▶ Compiti da svolgere:
**a)** Nel brano sulla guida in città, quanti anni in più ha chi racconta rispetto a Shasha e al suo ex compagno di università?
**b)** Ricopia dal brano sulla guida in città il tratto che va da "Lo raggiungiamo in" fino a "si è perso.".
**c)** Riprendi il racconto sulla guida in città e portalo avanti da dove si ferma.

▶ Brano scelto:
========================

Abbiamo una guida in città, un ex compagno di università di Shasha di cui non ho mai capito il nome, J-qualcosa.

Lo raggiungiamo in un ristorante all’ultimo piano di un mall. Come scoprirò in seguito ha una vera passione per i centri commerciali, in un fine settimana ce li fa vedere tutti. Non che per me faccia qualche differenza, i centri commerciali cinesi sono tutti uguali, tranne l’Oriental Plaza di Pechino, che conosco solo grazie alla mia fidanzata, e quello giapponese visitato a Shanghai, più che altro perché prima di allora non ero mai stato su scale mobili a chiocciola.

J-Qualcosa è coetaneo di Shasha, ma sembra molto più giovane. Considerato che io ho 20 anni più di loro mi sento vecchissimo per la maggior parte del tempo. Per fortuna non capisco i loro discorsi, gossip universitario o così mi dicono, sennò mi sentirei ancora di più fuori dal loro mondo.

Così invece posso dare la colpa alle barriere linguistiche e guardarmi intorno con la faccia di chi si è perso.

È un ragazzo molto gentile, non parla una parola di inglese, ma anche così fa il possibile per mettermi a mio agio.

========================

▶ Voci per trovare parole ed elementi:
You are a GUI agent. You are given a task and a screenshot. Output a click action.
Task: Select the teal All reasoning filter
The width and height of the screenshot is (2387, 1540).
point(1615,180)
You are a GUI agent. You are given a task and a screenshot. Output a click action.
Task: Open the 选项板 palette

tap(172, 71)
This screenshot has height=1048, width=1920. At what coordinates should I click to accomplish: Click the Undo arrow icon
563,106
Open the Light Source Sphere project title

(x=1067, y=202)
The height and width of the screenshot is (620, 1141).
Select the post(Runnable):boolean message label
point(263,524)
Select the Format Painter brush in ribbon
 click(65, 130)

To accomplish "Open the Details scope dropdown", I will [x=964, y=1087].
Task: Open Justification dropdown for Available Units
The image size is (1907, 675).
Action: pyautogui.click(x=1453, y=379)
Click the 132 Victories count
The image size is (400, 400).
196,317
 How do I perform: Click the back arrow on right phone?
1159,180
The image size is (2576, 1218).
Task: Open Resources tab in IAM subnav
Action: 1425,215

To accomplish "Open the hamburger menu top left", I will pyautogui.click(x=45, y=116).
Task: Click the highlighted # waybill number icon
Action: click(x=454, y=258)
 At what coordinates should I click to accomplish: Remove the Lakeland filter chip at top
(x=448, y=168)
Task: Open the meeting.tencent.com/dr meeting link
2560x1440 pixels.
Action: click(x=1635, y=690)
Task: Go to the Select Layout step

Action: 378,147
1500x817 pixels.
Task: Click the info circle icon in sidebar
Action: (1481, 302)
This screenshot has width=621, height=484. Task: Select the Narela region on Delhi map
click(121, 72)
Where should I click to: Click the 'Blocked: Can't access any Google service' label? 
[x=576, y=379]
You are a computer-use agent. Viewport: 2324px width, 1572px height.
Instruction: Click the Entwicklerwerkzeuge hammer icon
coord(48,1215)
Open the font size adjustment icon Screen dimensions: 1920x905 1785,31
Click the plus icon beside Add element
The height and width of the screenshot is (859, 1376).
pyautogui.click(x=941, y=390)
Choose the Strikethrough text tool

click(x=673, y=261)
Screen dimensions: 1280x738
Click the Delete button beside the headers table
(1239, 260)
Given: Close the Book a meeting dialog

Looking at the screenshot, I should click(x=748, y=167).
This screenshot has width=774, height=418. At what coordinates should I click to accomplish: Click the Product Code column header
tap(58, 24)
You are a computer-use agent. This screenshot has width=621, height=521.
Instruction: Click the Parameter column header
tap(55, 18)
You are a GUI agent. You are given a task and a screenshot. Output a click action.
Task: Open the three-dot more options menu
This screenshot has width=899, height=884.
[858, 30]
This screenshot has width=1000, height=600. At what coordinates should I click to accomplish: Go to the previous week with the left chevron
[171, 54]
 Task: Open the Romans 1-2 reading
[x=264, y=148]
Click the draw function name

========================

▶ Risposte dell'esercizio:
**a)** Ha 20 anni in più.

**b)**
Lo raggiungiamo in un ristorante all’ultimo piano di un mall. Come scoprirò in seguito ha una vera passione per i centri commerciali, in un fine settimana ce li fa vedere tutti. Non che per me faccia qualche differenza, i centri commerciali cinesi sono tutti uguali, tranne l’Oriental Plaza di Pechino, che conosco solo grazie alla mia fidanzata, e quello giapponese visitato a Shanghai, più che altro perché prima di allora non ero mai stato su scale mobili a chiocciola.

J-Qualcosa è coetaneo di Shasha, ma sembra molto più giovane. Considerato che io ho 20 anni più di loro mi sento vecchissimo per la maggior parte del tempo. Per fortuna non capisco i loro discorsi, gossip universitario o così mi dicono, sennò mi sentirei ancora di più fuori dal loro mondo.

Così invece posso dare la colpa alle barriere linguistiche e guardarmi intorno con la faccia di chi si è perso.

**c)**
È anche un appassionato di buona cucina, e ci porta in tutti i ristoranti migliori. Per non trasformare questo post nell’ennesima lista di piatti cinesi mi limiterò a segnalare il ristorante fusion, che non so cosa voglia dire, ma ci ho mangiato la carne con lo zucchero filato e le caramelle, mentre su uno scaffale faceva bella mostra di sé una biografia di Bob Marley.

Ricordo anche un altro posto, ma per la ragione opposta: ci ho mangiato il pesce col ketchup, povera bestia!

Ma non è ketchup, lo facciamo con l’aceto di riso!”

È rosso, sa di ketchup, è ketchup. Vergognatevi!”

Il tempo trascorso a Shanghai non si rivela solo un tour di ristoranti e negozi e centri commerciali, J-Qualcosa ci porta a visitare anche edifici di interesse storico,come un ex mattatoio risalente al 1933: un edificio molto bizzarro, pieno di scale e passerelle che lo fanno somigliare a un quadro di Escher. Adesso è stato trasformato in una specie di centro commerciale stiloso, ospita negozi, bar e gallerie d’arte, ma l’aspetto surreale dell’edificio è ancora evidente, e i richiami art-deco sono una gioia.

Il pomeriggio del 31, al calare dell’oscurità, facciamo in modo di trovarci in prima fila sul lungofiume, a scattare le stesse foto che fanno tutti in questa città, e a cercare di non morire di freddo.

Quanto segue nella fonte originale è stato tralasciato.